A 35-year-old man presents to emergency department with complaints of left-sided substernal chest pain and dyspnea that has started 30 minutes ago. The pain is stable in intensity, is not exacerbated by inspiration or movement and radiates to the left arm and lower jaw. The patient's medical history includes postprandial abdominal pain, significant weight loss (>10 pounds) during the last 2 months, muscular aches, night sweats and a recent episode of testicular torsion. Vital signs are as follows: 80/50 mmHg, 97.7°F, 110 bpm, 90% blood O2 saturation in room air and 20 respirations/min. Electrocardiogram (ECG) shows ST elevation in leads V1 and V2, arterial blood gas (ABG) values are completely normal and cardiac Troponin I is elevated. Invasive coronary angiography reveals multiple microaneurysms at the proximal left anterior descending artery, with thrombus formation occluding its entire lumen. The lesions are eventually treated with percutaneous coronary intervention (PCI) and the patient recovers. Considering the medical history of the patient, mesenteric angiography is ordered as well. It demonstrates multiple microaneurysms at the superior mesenteric artery. Diagnosis of polyarteritis nodosa is made, and intravenous treatment with methylprednisolone and cyclophosphamide is started.
Which of the following mechanisms characterizes polyarteritis nodosa?

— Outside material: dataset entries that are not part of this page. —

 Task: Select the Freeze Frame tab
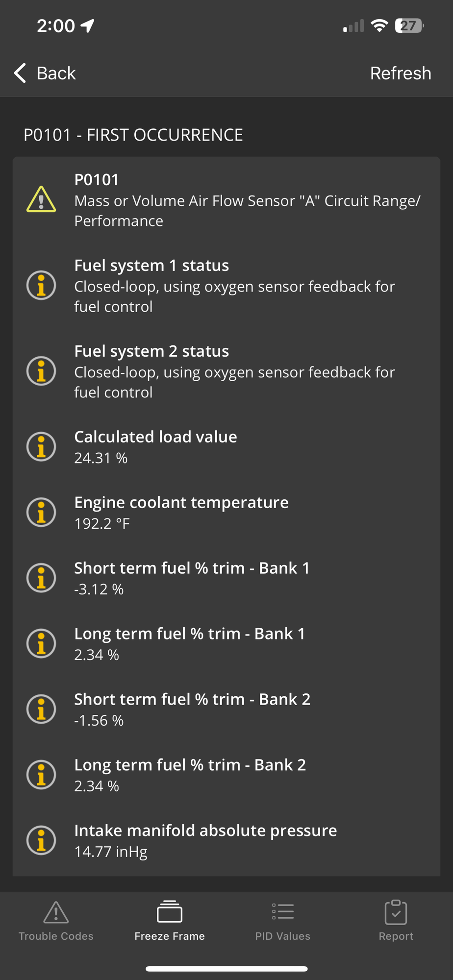tap(170, 921)
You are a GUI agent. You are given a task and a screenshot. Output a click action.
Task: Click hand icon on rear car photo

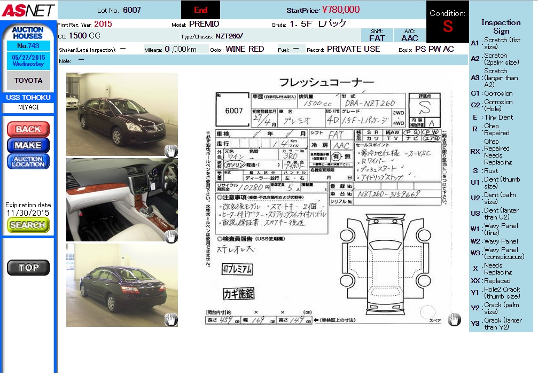pyautogui.click(x=170, y=319)
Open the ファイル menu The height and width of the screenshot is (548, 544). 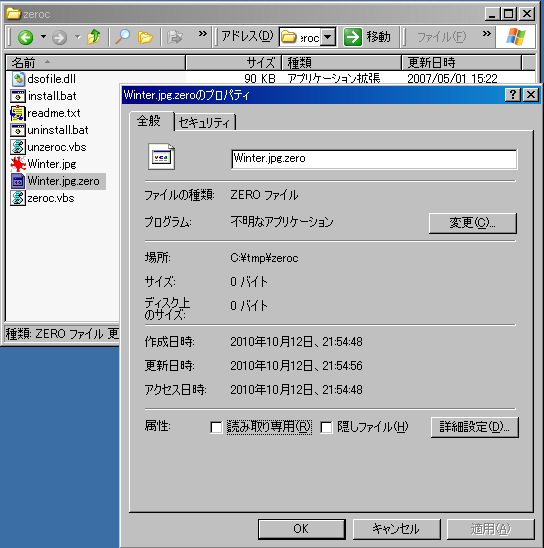click(442, 36)
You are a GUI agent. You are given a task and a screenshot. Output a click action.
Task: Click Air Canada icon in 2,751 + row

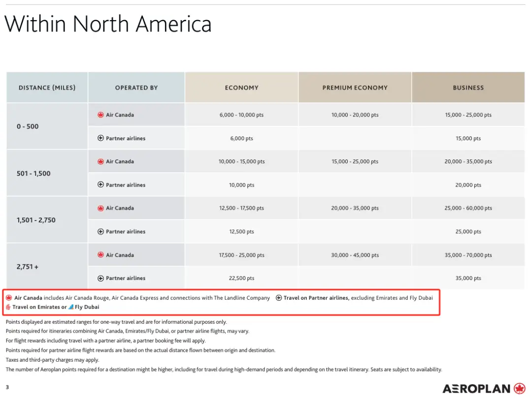pos(100,255)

The correct answer is: B. Segmental transmural arterial wall inflammation with fibrinoid necrosis
Polyarteritis nodosa (PAN) is a systemic necrotic vasculitis that affects primarily medium-sized arterial vessels. PAN is not associated with antineutrophil cytoplasmic antibodies (ANCA) and its prevalence is higher in middle-aged men.1,2 Although most cases of PAN are idiopathic, secondary causes include hepatitis B virus (HBV), hepatitis C virus (HCV) and hairy cell leukemia. HBV-associated PAN is mediated through Type III hypersensitivity reaction with deposition of immune-complexes in the vessel wall, causing inflammation.1,2 Affected vessels become thickened through intimal proliferation and weakened in multiple locations predisposing to formation of aneurysms.
The main histopathological characteristic of the disease is a segmental transmural arterial wall inflammation with fibrinoid necrosis of the vessels of the affected organ.1 Kidneys are the most commonly affected organs. PAN can also affect the heart, the skin and the peripheral nervous, musculoskeletal and gastrointestinal systems.2 Patients usually present with long-standing hypertension due to renal involvement and systemic signs of the disease (fatigue, fever, weight loss, night sweats).
Vasculitis of coronary arteries is common if the heart is involved and may lead to thrombosis of coronary arteries causing myocardial infarction.3 Similarly, mesenteric arteritis could cause "intestinal angina" and postprandial abdominal pain. Treatment includes the combined use of oral glucocorticoid and immunosuppressive (cyclophosphamide) therapy.1
Presence of giant cells in the arterial wall (Answer A) characterizes giant cell arteritis (GCA), the most common vasculitis in patients older than 65 years. GCA affects large vessels, like the superficial temporal artery and main branches of the aorta.
Non caseating granuloma formation (Answer C) is the main histopathological characteristic of granulomatosis with polyangiitis and eosinophilic granulomatosis with polyangiitis. The clinical course and the organs being primarily affected, differ between this vasculitis and PAN.
IgA deposition in arterial wall (Answer D) is the main characteristic of skin biopsy in Henoch-Schönlein purpura (HSP). HSP is an IgA-mediated vasculitis that most commonly affects children. Purpuric rash in buttocks and lower limbs, arthritis and abdominal pain constitute the "classic triad" of HSP.
PAN is a multisystem necrotizing vasculitis that affects medium-sized vessels and is associated with HBV, HCV and hematologic malignancies. Biopsy specimens of affected organs show segmental transmural arterial wall inflammation with fibrinoid necrosis. PAN-associated myocardial infarction is mediated through coronary vasculitis, although it is an atypical presentation of the disease.1-3
Mahr A, Guillevin L, Poissonnet M, Ayme S. Prevalences of polyarteritis nodosa, microscopic polyangiitis, Wegener's granulomatosis, and Churg-Strauss syndrome in a French urban multiethnic population in 2000: a capture-recapture estimate. Arthritis Rheum 2004;51:92-99.
De Virgilio A, Greco A, Magliulo G, et al. Polyarteritis nodosa: A contemporary overview. Autoimmun Rev 2016;15:564-70.
Kastner D, Gaffney M, Tak T. Polyarteritis nodosa and myocardial infarction. Can J Cardiol 2000;16:515-18.